▶ _RECORDS PROVIDED_

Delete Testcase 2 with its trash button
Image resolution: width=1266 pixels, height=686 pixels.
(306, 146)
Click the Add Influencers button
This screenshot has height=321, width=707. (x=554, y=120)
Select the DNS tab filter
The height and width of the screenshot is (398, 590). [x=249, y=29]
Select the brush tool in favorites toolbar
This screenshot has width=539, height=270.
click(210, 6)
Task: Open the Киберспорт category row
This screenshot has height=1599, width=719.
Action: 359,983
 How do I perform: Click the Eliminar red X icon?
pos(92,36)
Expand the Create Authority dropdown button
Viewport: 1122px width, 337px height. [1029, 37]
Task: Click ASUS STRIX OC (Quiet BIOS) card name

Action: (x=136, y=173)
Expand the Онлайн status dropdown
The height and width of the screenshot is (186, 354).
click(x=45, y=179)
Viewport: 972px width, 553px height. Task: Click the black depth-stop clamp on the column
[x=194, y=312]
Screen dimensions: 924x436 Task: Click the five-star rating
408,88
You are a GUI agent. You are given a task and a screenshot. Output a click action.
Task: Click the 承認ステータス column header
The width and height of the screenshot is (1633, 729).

▶ _TO DO_
Reproduce the entries above in full, exactly as they read.

▶ _OUTPUT OF THE TASK_
Delete Testcase 2 with its trash button
Image resolution: width=1266 pixels, height=686 pixels.
(306, 146)
Click the Add Influencers button
This screenshot has height=321, width=707. (x=554, y=120)
Select the DNS tab filter
The height and width of the screenshot is (398, 590). [x=249, y=29]
Select the brush tool in favorites toolbar
This screenshot has width=539, height=270.
click(210, 6)
Task: Open the Киберспорт category row
This screenshot has height=1599, width=719.
Action: 359,983
 How do I perform: Click the Eliminar red X icon?
pos(92,36)
Expand the Create Authority dropdown button
Viewport: 1122px width, 337px height. [1029, 37]
Task: Click ASUS STRIX OC (Quiet BIOS) card name

Action: (x=136, y=173)
Expand the Онлайн status dropdown
The height and width of the screenshot is (186, 354).
click(x=45, y=179)
Viewport: 972px width, 553px height. Task: Click the black depth-stop clamp on the column
[x=194, y=312]
Screen dimensions: 924x436 Task: Click the five-star rating
408,88
You are a GUI agent. You are given a task and a screenshot. Output a click action.
Task: Click the 承認ステータス column header
The width and height of the screenshot is (1633, 729).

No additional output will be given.